* [Task]: From the first line of the data below, copy each line up to the one containing "Open the #milanna_detox", and include that line too.
-------- Records for processing
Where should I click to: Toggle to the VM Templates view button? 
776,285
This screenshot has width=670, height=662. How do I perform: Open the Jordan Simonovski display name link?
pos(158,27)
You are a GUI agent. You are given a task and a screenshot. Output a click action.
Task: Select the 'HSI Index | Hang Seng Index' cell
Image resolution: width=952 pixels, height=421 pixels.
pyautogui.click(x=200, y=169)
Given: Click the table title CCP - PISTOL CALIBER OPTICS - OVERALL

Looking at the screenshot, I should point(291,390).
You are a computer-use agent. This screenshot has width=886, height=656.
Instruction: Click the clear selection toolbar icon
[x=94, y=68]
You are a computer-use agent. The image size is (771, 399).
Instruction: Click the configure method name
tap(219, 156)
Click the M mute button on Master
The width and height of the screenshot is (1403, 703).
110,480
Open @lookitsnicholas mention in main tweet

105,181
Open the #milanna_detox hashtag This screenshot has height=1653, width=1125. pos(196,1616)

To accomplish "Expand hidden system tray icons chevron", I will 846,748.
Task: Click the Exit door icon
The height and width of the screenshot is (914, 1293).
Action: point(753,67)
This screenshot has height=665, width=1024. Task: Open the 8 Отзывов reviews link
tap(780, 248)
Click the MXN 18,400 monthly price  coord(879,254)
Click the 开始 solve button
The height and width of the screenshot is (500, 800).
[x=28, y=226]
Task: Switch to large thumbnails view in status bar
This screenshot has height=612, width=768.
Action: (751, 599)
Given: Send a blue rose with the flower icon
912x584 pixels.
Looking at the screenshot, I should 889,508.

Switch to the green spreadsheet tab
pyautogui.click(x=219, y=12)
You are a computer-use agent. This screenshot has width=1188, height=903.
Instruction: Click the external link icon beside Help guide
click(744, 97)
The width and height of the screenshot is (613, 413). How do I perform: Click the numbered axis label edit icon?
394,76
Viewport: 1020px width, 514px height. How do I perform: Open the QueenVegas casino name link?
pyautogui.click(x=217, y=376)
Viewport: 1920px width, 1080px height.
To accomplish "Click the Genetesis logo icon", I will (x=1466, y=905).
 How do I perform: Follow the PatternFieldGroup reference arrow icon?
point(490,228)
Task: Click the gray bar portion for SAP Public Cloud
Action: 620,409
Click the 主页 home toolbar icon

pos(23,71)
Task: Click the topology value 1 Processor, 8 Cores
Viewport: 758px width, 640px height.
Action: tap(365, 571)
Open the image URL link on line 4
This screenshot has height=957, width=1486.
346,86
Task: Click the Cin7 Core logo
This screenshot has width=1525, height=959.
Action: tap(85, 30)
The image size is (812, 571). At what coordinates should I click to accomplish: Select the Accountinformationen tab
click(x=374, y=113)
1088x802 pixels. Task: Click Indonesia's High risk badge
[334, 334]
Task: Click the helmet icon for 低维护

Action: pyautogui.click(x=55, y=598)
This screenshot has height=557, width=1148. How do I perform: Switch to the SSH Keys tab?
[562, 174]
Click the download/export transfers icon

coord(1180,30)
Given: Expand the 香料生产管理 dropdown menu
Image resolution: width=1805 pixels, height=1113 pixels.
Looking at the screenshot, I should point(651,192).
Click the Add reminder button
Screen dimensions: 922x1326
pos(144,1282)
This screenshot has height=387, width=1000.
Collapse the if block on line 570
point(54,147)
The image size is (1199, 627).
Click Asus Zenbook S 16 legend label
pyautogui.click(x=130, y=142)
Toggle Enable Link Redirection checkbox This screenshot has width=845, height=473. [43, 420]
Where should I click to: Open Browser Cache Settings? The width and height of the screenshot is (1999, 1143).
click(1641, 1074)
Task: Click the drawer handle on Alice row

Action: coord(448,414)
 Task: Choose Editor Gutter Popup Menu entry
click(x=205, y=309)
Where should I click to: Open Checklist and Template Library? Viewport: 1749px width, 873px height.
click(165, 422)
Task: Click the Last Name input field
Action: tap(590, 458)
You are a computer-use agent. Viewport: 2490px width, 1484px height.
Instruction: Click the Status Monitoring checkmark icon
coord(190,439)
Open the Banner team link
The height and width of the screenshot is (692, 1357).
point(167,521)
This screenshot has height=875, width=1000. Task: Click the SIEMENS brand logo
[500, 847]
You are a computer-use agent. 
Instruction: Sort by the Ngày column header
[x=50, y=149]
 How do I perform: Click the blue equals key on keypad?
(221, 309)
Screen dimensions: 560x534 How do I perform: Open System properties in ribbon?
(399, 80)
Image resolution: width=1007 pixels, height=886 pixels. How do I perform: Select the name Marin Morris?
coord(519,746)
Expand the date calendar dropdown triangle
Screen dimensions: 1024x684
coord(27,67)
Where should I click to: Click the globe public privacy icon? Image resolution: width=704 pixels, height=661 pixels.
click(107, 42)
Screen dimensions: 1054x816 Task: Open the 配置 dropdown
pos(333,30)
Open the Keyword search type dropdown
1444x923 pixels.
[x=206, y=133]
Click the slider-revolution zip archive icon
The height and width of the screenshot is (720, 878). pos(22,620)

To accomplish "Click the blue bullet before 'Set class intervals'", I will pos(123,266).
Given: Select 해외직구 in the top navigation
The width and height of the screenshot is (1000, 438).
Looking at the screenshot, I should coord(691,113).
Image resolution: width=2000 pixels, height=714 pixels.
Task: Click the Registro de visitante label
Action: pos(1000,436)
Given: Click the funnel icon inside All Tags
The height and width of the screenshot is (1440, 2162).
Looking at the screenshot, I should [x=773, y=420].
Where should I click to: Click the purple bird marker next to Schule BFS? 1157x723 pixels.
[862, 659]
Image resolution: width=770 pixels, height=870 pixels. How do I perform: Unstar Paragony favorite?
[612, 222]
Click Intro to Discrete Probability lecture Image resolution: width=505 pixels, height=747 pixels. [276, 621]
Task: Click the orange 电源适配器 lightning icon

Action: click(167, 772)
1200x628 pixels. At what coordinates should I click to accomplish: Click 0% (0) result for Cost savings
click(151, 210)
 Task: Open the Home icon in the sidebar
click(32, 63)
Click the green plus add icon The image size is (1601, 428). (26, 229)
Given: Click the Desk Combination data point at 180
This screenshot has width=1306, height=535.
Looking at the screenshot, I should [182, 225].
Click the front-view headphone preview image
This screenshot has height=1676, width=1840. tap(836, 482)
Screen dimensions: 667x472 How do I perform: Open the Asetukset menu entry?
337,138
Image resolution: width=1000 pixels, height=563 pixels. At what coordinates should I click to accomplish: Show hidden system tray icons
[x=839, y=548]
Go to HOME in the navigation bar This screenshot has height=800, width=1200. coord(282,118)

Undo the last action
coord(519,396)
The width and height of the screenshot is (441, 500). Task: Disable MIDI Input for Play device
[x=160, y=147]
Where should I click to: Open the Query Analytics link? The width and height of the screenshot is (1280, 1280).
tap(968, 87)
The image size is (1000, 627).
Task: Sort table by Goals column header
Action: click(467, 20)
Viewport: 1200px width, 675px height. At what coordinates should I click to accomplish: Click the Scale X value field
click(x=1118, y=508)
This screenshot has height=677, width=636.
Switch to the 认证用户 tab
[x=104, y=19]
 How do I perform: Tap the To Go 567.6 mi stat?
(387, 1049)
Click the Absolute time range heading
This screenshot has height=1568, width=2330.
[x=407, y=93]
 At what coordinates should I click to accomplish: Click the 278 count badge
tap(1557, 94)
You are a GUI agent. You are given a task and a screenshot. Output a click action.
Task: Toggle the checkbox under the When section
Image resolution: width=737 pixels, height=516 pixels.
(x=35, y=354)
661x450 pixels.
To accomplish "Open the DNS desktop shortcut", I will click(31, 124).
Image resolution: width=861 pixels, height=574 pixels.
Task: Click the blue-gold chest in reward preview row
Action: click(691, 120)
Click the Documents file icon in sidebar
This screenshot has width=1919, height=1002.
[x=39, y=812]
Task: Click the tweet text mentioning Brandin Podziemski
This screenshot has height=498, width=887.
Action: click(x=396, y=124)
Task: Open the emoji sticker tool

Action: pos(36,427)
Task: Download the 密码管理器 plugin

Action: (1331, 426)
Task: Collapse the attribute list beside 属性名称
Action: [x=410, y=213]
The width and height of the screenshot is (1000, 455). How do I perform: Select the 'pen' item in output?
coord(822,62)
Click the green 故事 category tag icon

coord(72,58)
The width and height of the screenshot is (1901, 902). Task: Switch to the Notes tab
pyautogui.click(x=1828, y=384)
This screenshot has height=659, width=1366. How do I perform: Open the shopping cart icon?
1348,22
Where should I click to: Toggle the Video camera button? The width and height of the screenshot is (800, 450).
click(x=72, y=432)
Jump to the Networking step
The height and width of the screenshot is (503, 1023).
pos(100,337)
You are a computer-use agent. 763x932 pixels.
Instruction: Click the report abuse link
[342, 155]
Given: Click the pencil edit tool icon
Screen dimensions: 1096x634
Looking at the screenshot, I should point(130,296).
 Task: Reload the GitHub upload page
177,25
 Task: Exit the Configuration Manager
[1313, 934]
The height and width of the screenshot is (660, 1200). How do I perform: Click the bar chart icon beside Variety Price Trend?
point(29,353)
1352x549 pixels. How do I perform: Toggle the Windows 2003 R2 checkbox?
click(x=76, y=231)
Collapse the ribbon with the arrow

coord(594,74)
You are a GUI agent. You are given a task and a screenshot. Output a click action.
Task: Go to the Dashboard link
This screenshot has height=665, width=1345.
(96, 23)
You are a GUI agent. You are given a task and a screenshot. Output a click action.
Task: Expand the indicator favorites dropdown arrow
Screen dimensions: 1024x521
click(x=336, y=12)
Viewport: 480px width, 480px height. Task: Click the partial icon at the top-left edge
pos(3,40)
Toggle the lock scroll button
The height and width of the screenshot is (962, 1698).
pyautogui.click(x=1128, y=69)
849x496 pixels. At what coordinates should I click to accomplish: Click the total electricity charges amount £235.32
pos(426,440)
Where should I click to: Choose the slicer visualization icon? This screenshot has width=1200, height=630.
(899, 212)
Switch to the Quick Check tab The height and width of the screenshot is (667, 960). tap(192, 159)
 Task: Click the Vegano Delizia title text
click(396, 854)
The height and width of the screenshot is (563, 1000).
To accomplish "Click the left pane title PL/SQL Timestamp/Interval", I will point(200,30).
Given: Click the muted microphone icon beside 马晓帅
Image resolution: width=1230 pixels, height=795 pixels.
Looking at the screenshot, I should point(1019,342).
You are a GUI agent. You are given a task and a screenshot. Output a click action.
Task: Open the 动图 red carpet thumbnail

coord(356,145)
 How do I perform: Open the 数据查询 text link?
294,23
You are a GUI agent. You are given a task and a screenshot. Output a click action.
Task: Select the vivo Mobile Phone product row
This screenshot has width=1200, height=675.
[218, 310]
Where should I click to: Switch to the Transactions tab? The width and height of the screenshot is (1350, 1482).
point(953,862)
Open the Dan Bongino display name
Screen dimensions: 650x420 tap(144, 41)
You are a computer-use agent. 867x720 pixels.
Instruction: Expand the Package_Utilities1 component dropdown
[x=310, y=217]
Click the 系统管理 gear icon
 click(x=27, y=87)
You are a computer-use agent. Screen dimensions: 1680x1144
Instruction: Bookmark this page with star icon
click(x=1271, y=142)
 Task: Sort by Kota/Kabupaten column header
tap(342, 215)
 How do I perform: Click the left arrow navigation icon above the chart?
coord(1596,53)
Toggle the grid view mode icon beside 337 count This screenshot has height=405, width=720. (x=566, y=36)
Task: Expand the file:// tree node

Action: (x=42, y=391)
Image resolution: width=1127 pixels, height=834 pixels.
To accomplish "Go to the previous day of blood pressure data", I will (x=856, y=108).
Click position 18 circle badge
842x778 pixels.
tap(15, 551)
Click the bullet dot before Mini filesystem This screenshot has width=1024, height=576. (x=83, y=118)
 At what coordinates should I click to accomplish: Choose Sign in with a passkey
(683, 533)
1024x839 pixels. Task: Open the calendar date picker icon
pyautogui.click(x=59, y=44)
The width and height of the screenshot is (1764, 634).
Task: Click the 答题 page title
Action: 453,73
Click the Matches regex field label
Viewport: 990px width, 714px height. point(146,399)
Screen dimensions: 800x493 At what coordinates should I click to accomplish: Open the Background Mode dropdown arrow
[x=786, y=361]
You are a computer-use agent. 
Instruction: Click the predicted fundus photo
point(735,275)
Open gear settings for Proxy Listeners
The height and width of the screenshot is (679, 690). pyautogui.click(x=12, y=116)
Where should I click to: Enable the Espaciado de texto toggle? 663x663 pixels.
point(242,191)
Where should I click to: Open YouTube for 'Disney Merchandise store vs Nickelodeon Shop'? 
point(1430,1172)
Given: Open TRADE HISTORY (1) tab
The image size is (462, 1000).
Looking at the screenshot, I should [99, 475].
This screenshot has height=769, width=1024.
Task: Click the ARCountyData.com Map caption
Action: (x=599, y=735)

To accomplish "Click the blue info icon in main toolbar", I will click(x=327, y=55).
----------------
* [Response]:
Where should I click to: Toggle to the VM Templates view button? 
776,285
This screenshot has width=670, height=662. How do I perform: Open the Jordan Simonovski display name link?
pos(158,27)
You are a GUI agent. You are given a task and a screenshot. Output a click action.
Task: Select the 'HSI Index | Hang Seng Index' cell
Image resolution: width=952 pixels, height=421 pixels.
pyautogui.click(x=200, y=169)
Given: Click the table title CCP - PISTOL CALIBER OPTICS - OVERALL

Looking at the screenshot, I should point(291,390).
You are a computer-use agent. This screenshot has width=886, height=656.
Instruction: Click the clear selection toolbar icon
[x=94, y=68]
You are a computer-use agent. The image size is (771, 399).
Instruction: Click the configure method name
tap(219, 156)
Click the M mute button on Master
The width and height of the screenshot is (1403, 703).
110,480
Open @lookitsnicholas mention in main tweet

105,181
Open the #milanna_detox hashtag This screenshot has height=1653, width=1125. pos(196,1616)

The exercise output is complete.